> **What to do**
Copy the records below verbatim, from the first line through the line containing "Task: Open decoder.py", inclusive, and output nothing else.

> **Record set**
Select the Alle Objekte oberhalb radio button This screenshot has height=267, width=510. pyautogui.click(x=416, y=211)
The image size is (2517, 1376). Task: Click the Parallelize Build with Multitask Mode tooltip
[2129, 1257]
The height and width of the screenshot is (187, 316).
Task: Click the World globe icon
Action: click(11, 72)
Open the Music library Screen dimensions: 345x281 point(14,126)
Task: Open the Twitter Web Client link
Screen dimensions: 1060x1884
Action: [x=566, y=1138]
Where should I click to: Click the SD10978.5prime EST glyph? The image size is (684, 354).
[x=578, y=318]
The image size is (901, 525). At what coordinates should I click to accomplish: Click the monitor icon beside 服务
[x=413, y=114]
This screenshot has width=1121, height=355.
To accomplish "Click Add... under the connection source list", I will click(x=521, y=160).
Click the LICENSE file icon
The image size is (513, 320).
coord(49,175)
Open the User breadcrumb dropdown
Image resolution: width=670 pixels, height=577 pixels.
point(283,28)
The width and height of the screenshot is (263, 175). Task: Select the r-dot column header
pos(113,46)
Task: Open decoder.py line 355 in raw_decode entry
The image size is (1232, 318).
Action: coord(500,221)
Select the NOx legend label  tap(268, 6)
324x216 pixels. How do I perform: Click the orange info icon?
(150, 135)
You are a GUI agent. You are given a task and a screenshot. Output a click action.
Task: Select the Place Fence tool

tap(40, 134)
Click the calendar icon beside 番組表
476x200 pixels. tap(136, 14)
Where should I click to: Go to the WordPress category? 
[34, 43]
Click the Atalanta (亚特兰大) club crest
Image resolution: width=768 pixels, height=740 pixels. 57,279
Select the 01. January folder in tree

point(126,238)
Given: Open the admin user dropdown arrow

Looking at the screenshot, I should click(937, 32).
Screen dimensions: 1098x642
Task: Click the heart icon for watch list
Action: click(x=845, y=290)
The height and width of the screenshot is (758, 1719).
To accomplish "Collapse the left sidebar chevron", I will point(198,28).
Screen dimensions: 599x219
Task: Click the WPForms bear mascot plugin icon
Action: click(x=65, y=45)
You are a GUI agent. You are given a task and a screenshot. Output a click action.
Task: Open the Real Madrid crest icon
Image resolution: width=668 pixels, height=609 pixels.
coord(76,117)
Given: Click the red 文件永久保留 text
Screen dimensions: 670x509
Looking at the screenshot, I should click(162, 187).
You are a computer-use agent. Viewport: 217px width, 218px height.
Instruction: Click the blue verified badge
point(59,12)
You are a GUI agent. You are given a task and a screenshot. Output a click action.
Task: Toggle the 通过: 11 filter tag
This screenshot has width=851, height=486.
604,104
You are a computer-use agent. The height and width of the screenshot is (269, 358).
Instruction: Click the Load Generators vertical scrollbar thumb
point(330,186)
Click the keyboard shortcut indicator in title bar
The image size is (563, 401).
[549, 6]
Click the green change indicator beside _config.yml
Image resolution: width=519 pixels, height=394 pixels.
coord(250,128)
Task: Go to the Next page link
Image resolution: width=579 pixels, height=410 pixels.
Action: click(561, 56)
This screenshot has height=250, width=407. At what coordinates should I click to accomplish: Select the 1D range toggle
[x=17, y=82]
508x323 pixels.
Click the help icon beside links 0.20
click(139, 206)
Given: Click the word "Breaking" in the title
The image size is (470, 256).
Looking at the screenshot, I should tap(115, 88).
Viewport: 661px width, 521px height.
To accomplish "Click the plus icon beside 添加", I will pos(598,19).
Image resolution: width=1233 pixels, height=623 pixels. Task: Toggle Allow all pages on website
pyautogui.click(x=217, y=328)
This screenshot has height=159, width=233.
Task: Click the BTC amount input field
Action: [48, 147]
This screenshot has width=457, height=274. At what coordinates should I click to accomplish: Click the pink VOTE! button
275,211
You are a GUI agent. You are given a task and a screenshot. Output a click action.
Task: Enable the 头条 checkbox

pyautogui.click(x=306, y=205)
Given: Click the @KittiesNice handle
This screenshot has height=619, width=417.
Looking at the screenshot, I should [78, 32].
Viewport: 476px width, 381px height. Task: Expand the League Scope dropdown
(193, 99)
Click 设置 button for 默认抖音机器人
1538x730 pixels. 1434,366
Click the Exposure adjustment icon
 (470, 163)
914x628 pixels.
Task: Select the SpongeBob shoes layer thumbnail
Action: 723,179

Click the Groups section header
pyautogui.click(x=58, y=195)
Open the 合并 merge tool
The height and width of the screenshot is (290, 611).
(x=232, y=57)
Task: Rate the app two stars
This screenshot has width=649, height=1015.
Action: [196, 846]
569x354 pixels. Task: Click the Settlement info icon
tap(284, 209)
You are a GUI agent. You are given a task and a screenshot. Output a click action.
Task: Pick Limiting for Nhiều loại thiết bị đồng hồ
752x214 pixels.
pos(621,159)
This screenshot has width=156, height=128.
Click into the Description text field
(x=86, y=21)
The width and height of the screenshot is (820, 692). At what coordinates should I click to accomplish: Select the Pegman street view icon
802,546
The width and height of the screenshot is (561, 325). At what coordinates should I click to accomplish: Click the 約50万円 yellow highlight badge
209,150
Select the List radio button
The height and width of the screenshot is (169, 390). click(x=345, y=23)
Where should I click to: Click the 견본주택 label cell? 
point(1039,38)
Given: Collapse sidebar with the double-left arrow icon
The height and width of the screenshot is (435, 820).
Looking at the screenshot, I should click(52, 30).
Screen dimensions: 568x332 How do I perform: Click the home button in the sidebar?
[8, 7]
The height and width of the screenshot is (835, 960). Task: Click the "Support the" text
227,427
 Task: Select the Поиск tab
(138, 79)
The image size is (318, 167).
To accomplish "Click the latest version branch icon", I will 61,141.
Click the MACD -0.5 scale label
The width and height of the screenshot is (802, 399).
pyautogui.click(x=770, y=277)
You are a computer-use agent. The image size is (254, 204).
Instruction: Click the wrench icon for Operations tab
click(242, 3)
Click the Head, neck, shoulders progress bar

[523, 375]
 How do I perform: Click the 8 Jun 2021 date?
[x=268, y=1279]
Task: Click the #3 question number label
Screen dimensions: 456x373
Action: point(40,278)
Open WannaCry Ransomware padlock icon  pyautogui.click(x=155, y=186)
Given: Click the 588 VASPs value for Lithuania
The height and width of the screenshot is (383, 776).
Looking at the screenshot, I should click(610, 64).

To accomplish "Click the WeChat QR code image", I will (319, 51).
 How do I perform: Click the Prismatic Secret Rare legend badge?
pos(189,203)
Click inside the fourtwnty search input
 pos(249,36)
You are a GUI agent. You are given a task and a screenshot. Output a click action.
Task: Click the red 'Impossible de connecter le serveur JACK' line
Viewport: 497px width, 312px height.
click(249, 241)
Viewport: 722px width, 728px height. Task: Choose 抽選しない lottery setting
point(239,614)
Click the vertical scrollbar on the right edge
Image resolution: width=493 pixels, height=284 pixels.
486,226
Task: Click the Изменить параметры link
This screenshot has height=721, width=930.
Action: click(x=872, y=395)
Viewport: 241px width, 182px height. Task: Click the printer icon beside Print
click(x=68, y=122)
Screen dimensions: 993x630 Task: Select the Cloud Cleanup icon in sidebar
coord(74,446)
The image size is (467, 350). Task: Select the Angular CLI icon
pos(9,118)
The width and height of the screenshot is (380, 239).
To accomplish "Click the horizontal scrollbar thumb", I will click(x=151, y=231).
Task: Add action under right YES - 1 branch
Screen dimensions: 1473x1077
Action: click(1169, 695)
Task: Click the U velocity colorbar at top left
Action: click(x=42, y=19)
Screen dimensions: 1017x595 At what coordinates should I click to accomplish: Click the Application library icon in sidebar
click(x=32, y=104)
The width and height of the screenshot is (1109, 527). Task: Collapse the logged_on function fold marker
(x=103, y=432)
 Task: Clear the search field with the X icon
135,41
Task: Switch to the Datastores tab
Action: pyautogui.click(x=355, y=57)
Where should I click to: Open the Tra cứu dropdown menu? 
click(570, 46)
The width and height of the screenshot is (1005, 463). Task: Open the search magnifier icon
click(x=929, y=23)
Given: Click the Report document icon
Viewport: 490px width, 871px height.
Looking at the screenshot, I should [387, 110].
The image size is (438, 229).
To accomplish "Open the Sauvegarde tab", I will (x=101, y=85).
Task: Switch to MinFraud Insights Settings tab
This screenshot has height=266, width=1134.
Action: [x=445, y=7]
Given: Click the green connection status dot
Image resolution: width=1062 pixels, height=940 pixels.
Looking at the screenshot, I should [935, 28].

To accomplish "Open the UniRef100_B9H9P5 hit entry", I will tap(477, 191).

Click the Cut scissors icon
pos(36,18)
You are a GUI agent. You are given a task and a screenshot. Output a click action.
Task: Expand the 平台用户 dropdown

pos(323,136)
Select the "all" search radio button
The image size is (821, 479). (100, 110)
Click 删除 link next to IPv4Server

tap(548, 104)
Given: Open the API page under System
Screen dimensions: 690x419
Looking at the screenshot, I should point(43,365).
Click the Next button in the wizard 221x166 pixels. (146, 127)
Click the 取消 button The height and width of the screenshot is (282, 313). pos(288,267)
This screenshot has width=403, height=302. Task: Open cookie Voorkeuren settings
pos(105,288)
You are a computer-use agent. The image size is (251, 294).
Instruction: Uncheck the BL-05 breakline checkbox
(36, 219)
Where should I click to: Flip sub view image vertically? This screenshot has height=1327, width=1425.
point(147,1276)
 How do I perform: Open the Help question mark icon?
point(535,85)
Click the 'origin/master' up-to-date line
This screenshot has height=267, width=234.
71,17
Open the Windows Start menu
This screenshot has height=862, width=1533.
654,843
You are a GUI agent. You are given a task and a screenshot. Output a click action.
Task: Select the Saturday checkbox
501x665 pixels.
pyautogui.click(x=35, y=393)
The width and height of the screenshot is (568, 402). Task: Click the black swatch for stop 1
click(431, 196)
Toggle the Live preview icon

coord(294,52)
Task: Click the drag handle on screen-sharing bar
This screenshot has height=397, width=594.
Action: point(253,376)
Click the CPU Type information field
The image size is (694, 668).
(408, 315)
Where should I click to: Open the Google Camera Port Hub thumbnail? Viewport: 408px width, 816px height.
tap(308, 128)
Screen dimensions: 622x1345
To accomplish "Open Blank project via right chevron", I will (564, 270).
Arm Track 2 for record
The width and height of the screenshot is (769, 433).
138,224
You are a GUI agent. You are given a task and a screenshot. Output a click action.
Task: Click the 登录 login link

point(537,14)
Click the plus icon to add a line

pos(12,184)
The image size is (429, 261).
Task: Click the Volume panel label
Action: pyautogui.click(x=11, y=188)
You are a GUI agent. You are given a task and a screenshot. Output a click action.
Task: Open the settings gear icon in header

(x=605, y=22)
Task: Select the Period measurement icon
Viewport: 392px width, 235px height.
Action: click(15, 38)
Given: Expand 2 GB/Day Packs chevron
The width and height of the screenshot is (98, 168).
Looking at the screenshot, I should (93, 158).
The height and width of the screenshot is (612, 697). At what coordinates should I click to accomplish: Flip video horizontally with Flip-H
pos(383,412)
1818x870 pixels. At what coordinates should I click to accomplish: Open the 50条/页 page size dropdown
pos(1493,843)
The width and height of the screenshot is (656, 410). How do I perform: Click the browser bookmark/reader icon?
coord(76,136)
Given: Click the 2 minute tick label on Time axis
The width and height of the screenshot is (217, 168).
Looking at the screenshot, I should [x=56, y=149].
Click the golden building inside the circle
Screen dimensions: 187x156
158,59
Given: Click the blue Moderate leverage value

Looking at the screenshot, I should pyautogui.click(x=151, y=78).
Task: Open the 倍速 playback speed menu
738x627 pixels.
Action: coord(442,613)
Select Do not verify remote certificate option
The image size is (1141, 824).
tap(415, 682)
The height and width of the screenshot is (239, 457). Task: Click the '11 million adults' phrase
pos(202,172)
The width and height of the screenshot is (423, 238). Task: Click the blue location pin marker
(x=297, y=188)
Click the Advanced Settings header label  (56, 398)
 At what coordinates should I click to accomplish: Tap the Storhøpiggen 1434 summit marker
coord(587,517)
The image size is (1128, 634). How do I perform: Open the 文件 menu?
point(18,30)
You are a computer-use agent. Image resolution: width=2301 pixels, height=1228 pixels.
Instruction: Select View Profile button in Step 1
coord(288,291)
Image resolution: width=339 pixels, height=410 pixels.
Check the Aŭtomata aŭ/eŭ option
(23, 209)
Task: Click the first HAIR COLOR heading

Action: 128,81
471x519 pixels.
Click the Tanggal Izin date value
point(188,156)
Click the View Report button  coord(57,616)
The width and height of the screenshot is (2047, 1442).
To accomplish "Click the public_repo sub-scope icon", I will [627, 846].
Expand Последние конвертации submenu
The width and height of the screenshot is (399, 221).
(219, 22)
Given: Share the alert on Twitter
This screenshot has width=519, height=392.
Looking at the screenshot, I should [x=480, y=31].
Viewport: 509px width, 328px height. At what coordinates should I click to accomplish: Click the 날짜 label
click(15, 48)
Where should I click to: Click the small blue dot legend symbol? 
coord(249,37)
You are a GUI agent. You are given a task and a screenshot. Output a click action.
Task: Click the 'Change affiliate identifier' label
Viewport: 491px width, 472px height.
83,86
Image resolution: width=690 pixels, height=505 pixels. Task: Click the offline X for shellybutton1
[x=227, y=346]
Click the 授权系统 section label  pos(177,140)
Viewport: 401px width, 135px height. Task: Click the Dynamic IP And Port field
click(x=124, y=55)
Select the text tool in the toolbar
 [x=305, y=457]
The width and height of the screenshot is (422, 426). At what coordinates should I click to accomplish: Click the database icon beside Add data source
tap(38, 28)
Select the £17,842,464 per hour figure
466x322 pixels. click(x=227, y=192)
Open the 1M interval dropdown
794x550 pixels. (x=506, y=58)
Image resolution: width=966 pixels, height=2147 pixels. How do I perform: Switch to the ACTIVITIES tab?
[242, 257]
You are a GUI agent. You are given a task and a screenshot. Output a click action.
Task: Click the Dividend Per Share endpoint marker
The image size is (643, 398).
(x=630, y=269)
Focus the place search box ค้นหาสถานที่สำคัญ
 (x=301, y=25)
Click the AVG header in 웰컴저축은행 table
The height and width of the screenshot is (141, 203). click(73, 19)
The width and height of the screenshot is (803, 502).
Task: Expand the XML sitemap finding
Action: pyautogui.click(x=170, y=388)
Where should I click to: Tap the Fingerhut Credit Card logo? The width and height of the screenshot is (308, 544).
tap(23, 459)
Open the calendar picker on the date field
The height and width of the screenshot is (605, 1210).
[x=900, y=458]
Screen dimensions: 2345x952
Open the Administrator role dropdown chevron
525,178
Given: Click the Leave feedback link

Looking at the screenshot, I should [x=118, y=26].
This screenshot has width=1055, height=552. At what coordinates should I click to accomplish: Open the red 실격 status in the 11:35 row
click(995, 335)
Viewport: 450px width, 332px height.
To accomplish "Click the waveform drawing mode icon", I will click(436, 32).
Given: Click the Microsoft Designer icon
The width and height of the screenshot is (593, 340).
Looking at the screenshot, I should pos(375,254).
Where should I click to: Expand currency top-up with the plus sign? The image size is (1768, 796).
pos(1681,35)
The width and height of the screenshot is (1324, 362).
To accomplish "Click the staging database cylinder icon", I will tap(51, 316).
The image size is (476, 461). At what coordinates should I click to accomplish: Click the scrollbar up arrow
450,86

> **Answer to this exercise**
Select the Alle Objekte oberhalb radio button This screenshot has height=267, width=510. pyautogui.click(x=416, y=211)
The image size is (2517, 1376). Task: Click the Parallelize Build with Multitask Mode tooltip
[2129, 1257]
The height and width of the screenshot is (187, 316).
Task: Click the World globe icon
Action: click(11, 72)
Open the Music library Screen dimensions: 345x281 point(14,126)
Task: Open the Twitter Web Client link
Screen dimensions: 1060x1884
Action: [x=566, y=1138]
Where should I click to: Click the SD10978.5prime EST glyph? The image size is (684, 354).
[x=578, y=318]
The image size is (901, 525). At what coordinates should I click to accomplish: Click the monitor icon beside 服务
[x=413, y=114]
This screenshot has width=1121, height=355.
To accomplish "Click Add... under the connection source list", I will click(x=521, y=160).
Click the LICENSE file icon
The image size is (513, 320).
coord(49,175)
Open the User breadcrumb dropdown
Image resolution: width=670 pixels, height=577 pixels.
point(283,28)
The width and height of the screenshot is (263, 175). Task: Select the r-dot column header
pos(113,46)
Task: Open decoder.py line 355 in raw_decode entry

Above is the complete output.